John Templeton Jr. Has Died
John Templeton Jr., who led the John Templeton Foundation after his father’s 2008 death, has died. He passed on Saturday, according to reports.
John M. Templeton Jr., a former pediatric surgeon who was president and chairman of the John Templeton Foundation, died on Saturday at his home in Bryn Mawr, Pa. He was 75.
The foundation, based in West Conshohocken, Pa., announced his death on Tuesday, saying the cause was cancer.
Dr. Templeton retired from medicine in 1995 to manage the foundation and became its top executive after the death, in 2008, of his father, Sir John Templeton, who created the Templeton Fund in 1954 and the foundation in 1987. Under Dr. Templeton, the foundation’s endowment grew to $3.34 billion from $28 million.
Out of respect for Dr. Templeton, the family withheld the formal announcement until after a ceremony for the Templeton Prize, sponsored by the foundation, which was held on May 18 at the church of the St. Martin-in-the-Fields in London.
The foundation is perhaps best known for awarding the annual Templeton Prize. Its monetary value of £1.1 million (about $1.7 million or €1.5 million) makes it one of the world’s largest annual awards given to an individual and is set always to exceed the Nobel Prizes. According to the foundation’s website, it honors a living person who has made exceptional contributions to affirming life’s spiritual dimension, whether through insight, discovery, or practical works.
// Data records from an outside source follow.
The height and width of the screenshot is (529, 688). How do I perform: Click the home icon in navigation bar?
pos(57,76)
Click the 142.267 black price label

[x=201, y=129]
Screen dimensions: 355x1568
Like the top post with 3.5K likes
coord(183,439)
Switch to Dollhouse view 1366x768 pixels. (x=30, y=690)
The 2015 Prize was awarded to Jean Vanier, the founder of L’Arche, an international network of communities where people with and without intellectual disabilities live and work together as peers.
The Wall Street Journal notes:
Dr. Templeton personally contributed to many politically conservative causes. In 2008, he and his wife donated $1 million to a California ballot campaign to bar same-sex marriage, according to the Philadelphia Inquirer.
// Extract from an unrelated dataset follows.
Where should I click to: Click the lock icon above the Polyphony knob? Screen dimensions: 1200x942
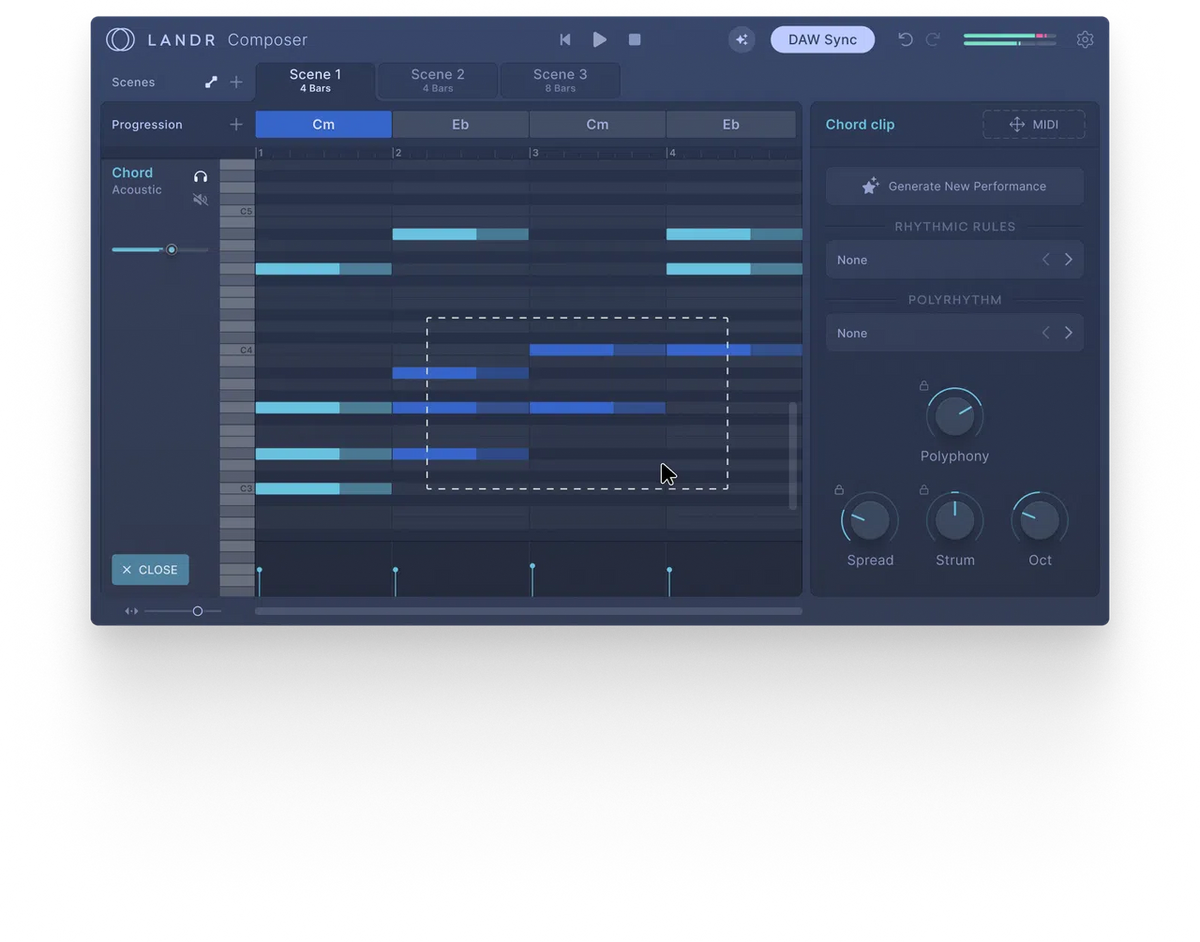tap(923, 385)
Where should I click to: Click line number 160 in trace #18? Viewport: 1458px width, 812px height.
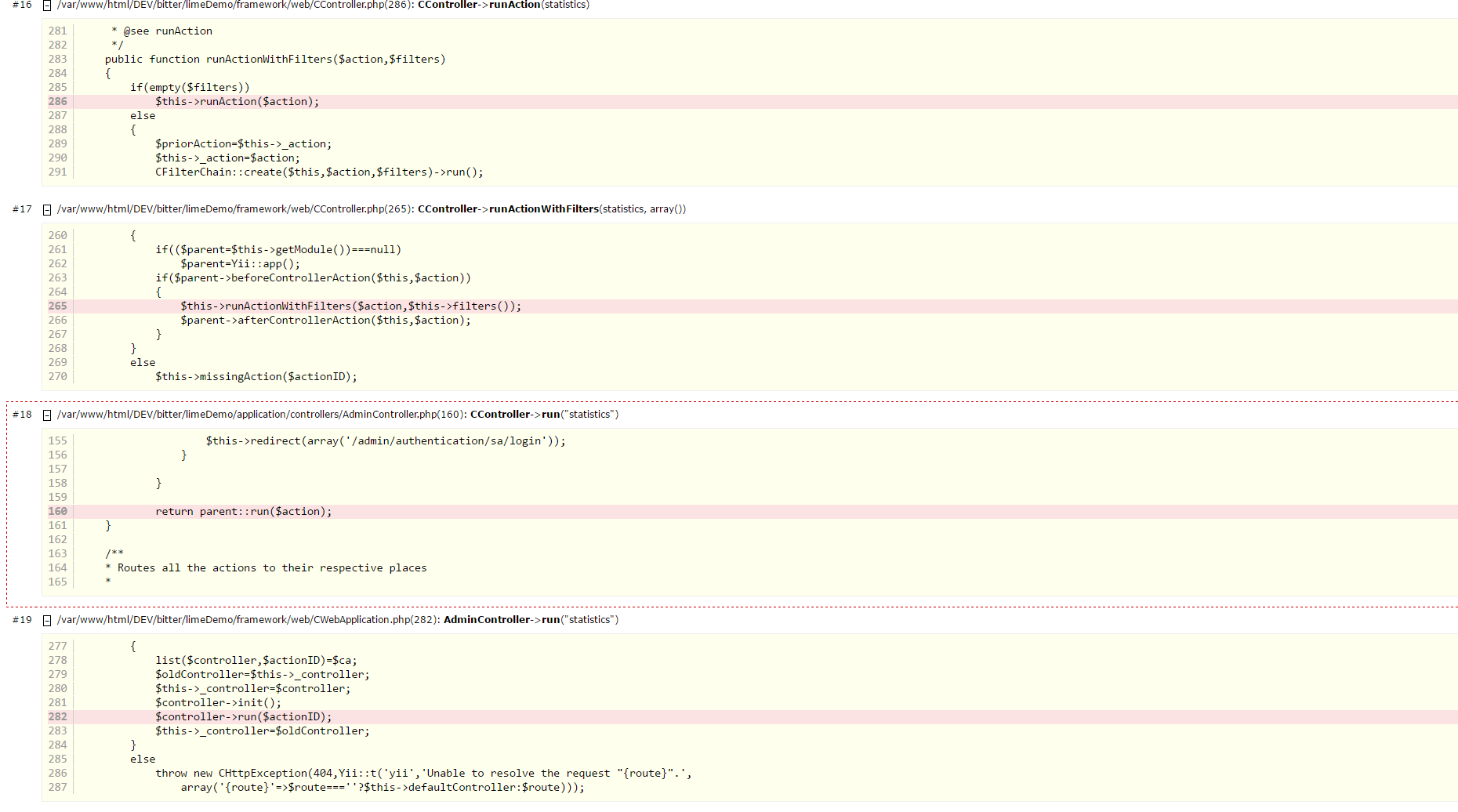coord(58,512)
He published two books, “Thrift and Generosity: The Joy of Giving,” in 2004, and an autobiography called “A Searcher’s Life,” in 2008. In the former book, Dr. Templeton said a combination of thrift and generosity would lead to happiness.
Dr. Templeton served on various boards, including the Becket Fund for Religious Liberty, Foreign Policy Research Institute, American Trauma Society and National Bible Association.